Джордж Армстронг Кастер… До сих пор я никогда в жизни не слыхал этого имени, хотя понимаю, что имя он себе сделал во время войны с мятежниками. А вот кое-что новенькое и для вас: индейцы почти никогда не знают, кто на них нападал до самого конца сражения, а иногда и после. Вот смотрите, что до сих пор случилось со мной в этот день: вблизи я видел только двух солдат: один из них — это тот кавалерист, что стрелял в типи Старой Шкуры, а другой — жертва Младшего Медведя. Известно, что напали на рассвете. Напали белые, в синих мундирах. А кто командует этими синими мундирами, никто не знал, да и знать не хотел. Впоследствии, когда соберётся ещё один совет, чтоб подписать мирный договор, то на нём, по-видимому, будет присутствовать и солдатский вождь, который скажет во вступительном обращении к Шайенам:

— Вы помните, как я разбил вас на Уошито? Тогда-то индейцы впервые и узнают, кто с ними тогда сражался. И в дальнейшем станут называть этого человека не его белым именем, а по каким-нибудь особенностям его внешнего вида на этом совете, как впоследствии генерал Крук стал Трёхзвёздным Вождём, генерал Майлз — Медвежьим Мундиром, а генерал Терри как-то был наречён Тот-Другой, видать, у индейцев кончились имена.

А когда Шайены и их союзники познакомились с Кастером, то прозвали его Длинноволосым, но я уверен, что девяносто девять процентов из них навряд ли узнали бы его в парадной форме, гарцующим во главе войск; и даже вожди, с которыми он совещался, не признали б его, если бы он подстригся. И такой момент ещё наступит…

Теперь же я плелся в хвосте своих индейских товарищей, отступающих вниз по Уошито. О Кастере я никогда не слыхал, но по медной бляхе на полевой шляпе мёртвого кавалериста узнал, что был он из роты Джи 7-го Кавалерийского полка. И тут я подумал, а что если вдруг столкнусь я с другими парнями из этой же роты? Так что я немедля отцепил эту бляху и выбросил куда подальше. Потом на её месте пропорол ножом дырку — будто эту бляху сбила пуля.

Но в форму я ещё не стал облачаться, хотя индейцы, раздевшие трупы солдат, сразу понацепляли на себя награбленное: вот промелькнул индейский воин в сержантском кителе, вон там виднеется малыш, обряженный, как в платьице, в серую фланелевую форменную рубаху, а вот какая-то женщина надела поверх платья солдатское исподнее…

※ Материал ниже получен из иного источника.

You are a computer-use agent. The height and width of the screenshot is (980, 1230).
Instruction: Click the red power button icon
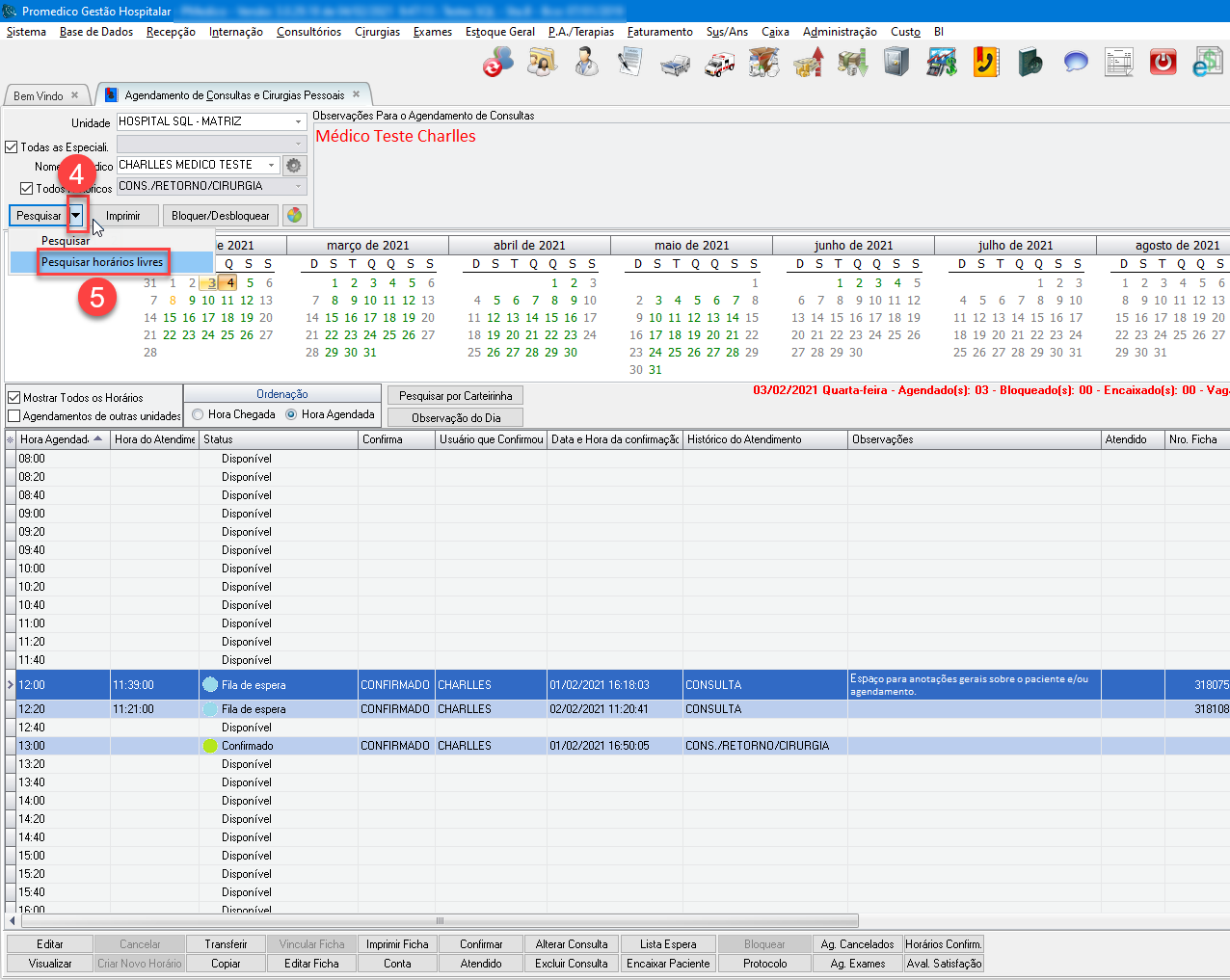click(x=1163, y=63)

Наконец, дошли мы до холма, и я присел, делая вид, что завязываю на мокасинах шнурки, и сидел до тех пор, пока последний Шайен не скрылся из виду. Потом лёг брюхом на снег и через заросли кустистой травы отполз в сторону ярдов на двести, после чего поднялся на ноги, осмотрелся вокруг и выбрал путь, как лучше незамеченным спуститься к речке. Выбравшись на берег, в очередной раз бросился в ледяную воду и, надо сказать, в этом месте вода доходила мне до самого горла. Главное было — не замочить мундир, и когда я перешёл вброд речку, он был сухим, так что я был готов немедленно в него переоблачиться хотя бы ради одного тепла — набрякшие кожаные ноговицы буквально смерзлись и задубели, так что идти в них было просто невмоготу.

Не забыл я и стереть с лица черную краску, ну, а если где немного её и осталось, то смотреться будет она вполне естественно как пороховая гарь. Несложно догадаться, что мундир и сапоги оказались мне велики. Тогда в армии уже стали носить и брюки, и рубаху свободными, но вот кавалерийский френч кроили в обтяжку. Так что мне просто ничего другого не оставалось делать, как, несмотря на лютый холод, расстегнуть этот френч и хоть как-то немного скрыть свой мешковатый вид. Сапожищи болтались — ногам было где разгуляться внутри обувки, а что до шляпы, то она всё равно сползала даже после того, как я напихал в неё всякой там травы.